How costly will climate change in the Enriched World be?

Although for years I have emphasised the cost of man-made global warming in the fragile environment of Australia and the dreadful failure for the past thirty years of Australia’s ruling classes to act as if they were interested in maintaining the value of Australia’s environment by preventing greenhouse emissions with a rigid one hundred percent renewable energy policy, I have always thought the impacts on the Enriched World (and even the Tropical World) would not be of any importance.

However, Time this year has shown that the effects of climate change even in the robust environments of North America have the potential to be serious.

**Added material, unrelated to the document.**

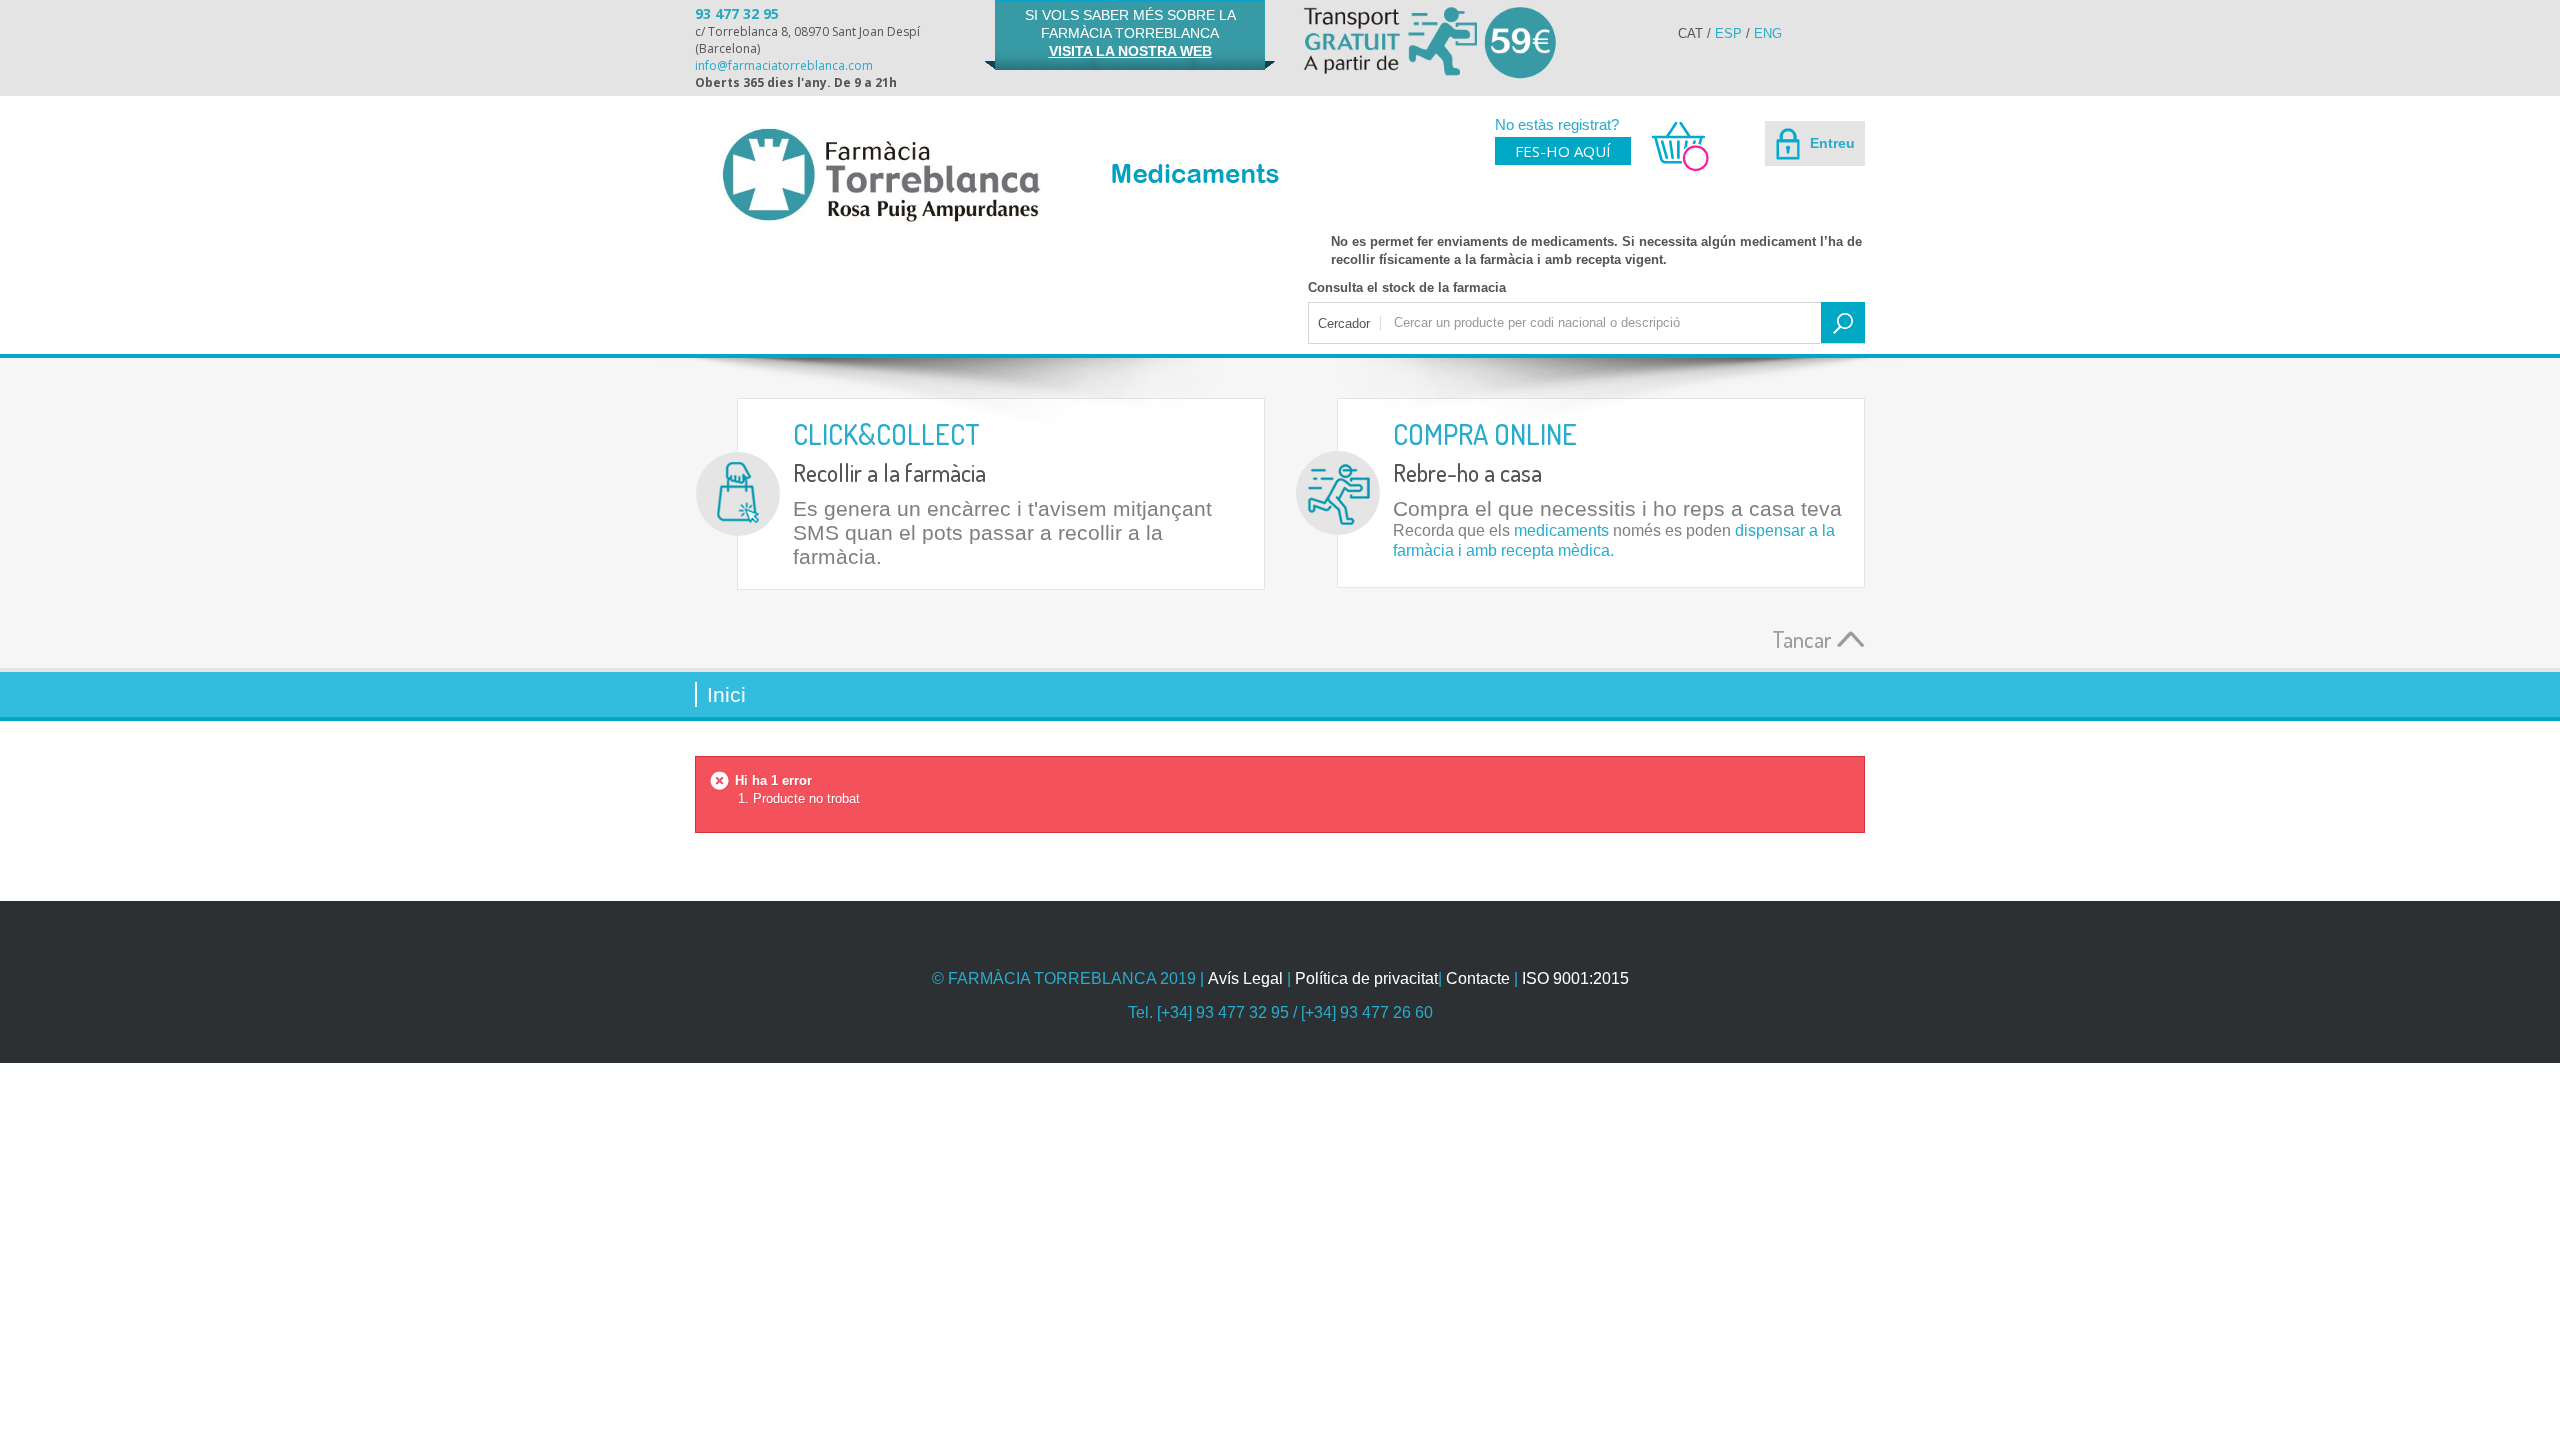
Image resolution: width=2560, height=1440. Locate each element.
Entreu (1830, 143)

Last month, when there was still hope for good rains that have been quashed by a bone-dry spell in Victoria that I would rather believe will last forever, Time published an article about drought in the American South and Southwest that made me suspect climate change’s effects could be felt in areas with greatly higher runoff ratios and essentially zero (as against 200-400mm in southern Australia) runoff thresholds. Evidence of extreme patterns of dryness and wetness in the US, as can be seen from last “year”’s rainfall data by state and district, is as with Australia in recent years proof that carbon emissions are chnging the climate immensely.

The way in which the eastern part of the affected region has been affected by a hurricane and flooding is perhaps a suggestion that in the future the American South may acquire the rainfall variability of a tropical region, which as those who understand Central Queensland (which does not even include people in southern Australia) will know, can have drastic effects. At the same time it is these very regions (actually in the hottest parts of the Enriched World) which are gaining people through their more hospitable (less masculinised) cultures as regions further north lose people to high living costs, big government and glaciation-generated lack of mineral resources. A potential problem in these regions is that as hotter regions become drier or harsher, market reforms in cooler regions (which invariably have little land and hence no economic agriculture) could force more production onto hot regions that have even less water than before anthropogenic global warming.

Such a change could make global warming even worse if hotter regions resort to coal-based desalination, since they will either lose soil nutrients from erratic tropical rainfall or become even drier and have to irrigate more with less – and there are limits to what can be done here because crops cannot withstand heat above a certain point. This gives a good reason to try to farm in cooler regions for the future and to try to get around the huge governments: it could mean a lot for the world if sustainable demographics return in cooler regions even without the extreme living standards.